Les nippons de chez Vanillaware ont déjà prouvé qu’ils ne manquent pas d’inspiration avec GrimGrimoire. Et avec Odin Sphere, c’est une nouvelle fois un mélange d’atypique et de mécaniques éculées qu’ils nous servent. Atypique dans la forme, Odin Sphere est avant tout un cocktail coloré particulièrement dépaysant. Cependant, Odin Sphere camoufle au-delà des apparences un fond un peu classique qui tranche avec à la magie des premières heures. Mais rassurez-vous, Odin Sphere reste néanmoins un jeu solide. Explications… Grisdela, fille du seigneur Odin, vient de perdre la vie dans les bras de sa sœur cadette, Gwendolyn. Rongée par une soif de vengeance intarissable, cette jeune guerrière se jette sans réfléchir dans l’immense conflit qui oppose le royaume de son père, Ragnanival, à l’ennemi Ringford aux mains de troublantes fées. Au cœur du conflit, les Psyphers, des cristaux capables de capter l’énergie vitale pour lesquels les deux peuples s’affrontent laissant à chacune de leurs rencontres de vertes plaines maculées de sang. La mort, voilà bien là un thème que Odin Sphere traite de façon particulièrement intelligente et qu’il porte au plus profond de lui-même, ce que le joueur apprendra bien vite à ses dépends. Car ébloui par un déluge visuel de toute première classe, il ne s’apercevra qu’après quelques « game-over » à quel point Odin Sphere peut se montrer intransigeant. En voilà un jeu qui se mérite !

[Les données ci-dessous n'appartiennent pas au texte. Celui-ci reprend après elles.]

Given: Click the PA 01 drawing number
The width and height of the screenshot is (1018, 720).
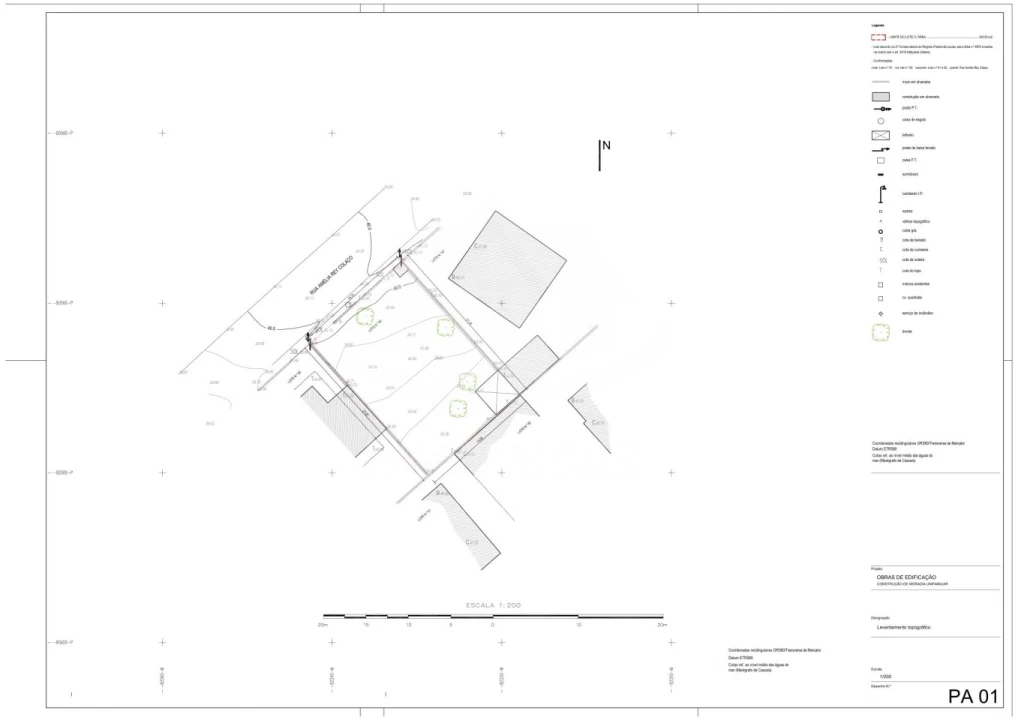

Assimiler trop rapidement le titre de Vanillaware à un strict jeu d’action dans lequel l’habileté pad en main peut faire la différence est une grave erreur
Peut-être trop d’ailleurs si bien que dans la colonne des doléances, cette gestion archaïque et intraitable de la difficulté s’inscrit au premier rang. Un conseil, évitez de vous surestimez et lancez vous dans l’aventure en mode « facile », les premiers gros boss devraient vous conforter dans votre choix. D’un point de vue rythmique, Odin Sphere est une routine qui se répète et qui, à chaque tour, permet au joueur de perfectionner son appréhension des mécaniques de jeu. Car assimiler trop rapidement le titre de Vanillaware à un strict jeu d’action dans lequel l’habileté pad en main peut faire la différence est une grave erreur, l’intégration de l’importance primordiale des objets tout comme celle de ses règles d’évolution étant capitales. Le défi est de taille, on ne le répètera jamais assez, mais c’est là le sésame d’une œuvre visuelle et lyrique qui sublime une trame narrative travaillée juste ce qu’il faut, sublimée par tant d’orfèvreries visuelles qui confèrent à Odin Sphere le titre de pépite. Attardons-nous donc quelques lignes sur cette 2D incroyable de couleurs pétillantes et de précision. Réalisation qui vient coller un dernier coup de pied au cul de cette vieille PS2 que l’on avait presque oubliée capable de tant de merveilles, même si cette dernière souffre clairement à certains moments. Rien que pour ça, les amateurs d’Action/RPG devraient jeter un œil à Odin Sphere. Il faudra certes faire fi des défauts du titre qui n’en manque pas, mais les amateurs de belles choses seraient criminels de passer à côté de cette débauche de génie visuel.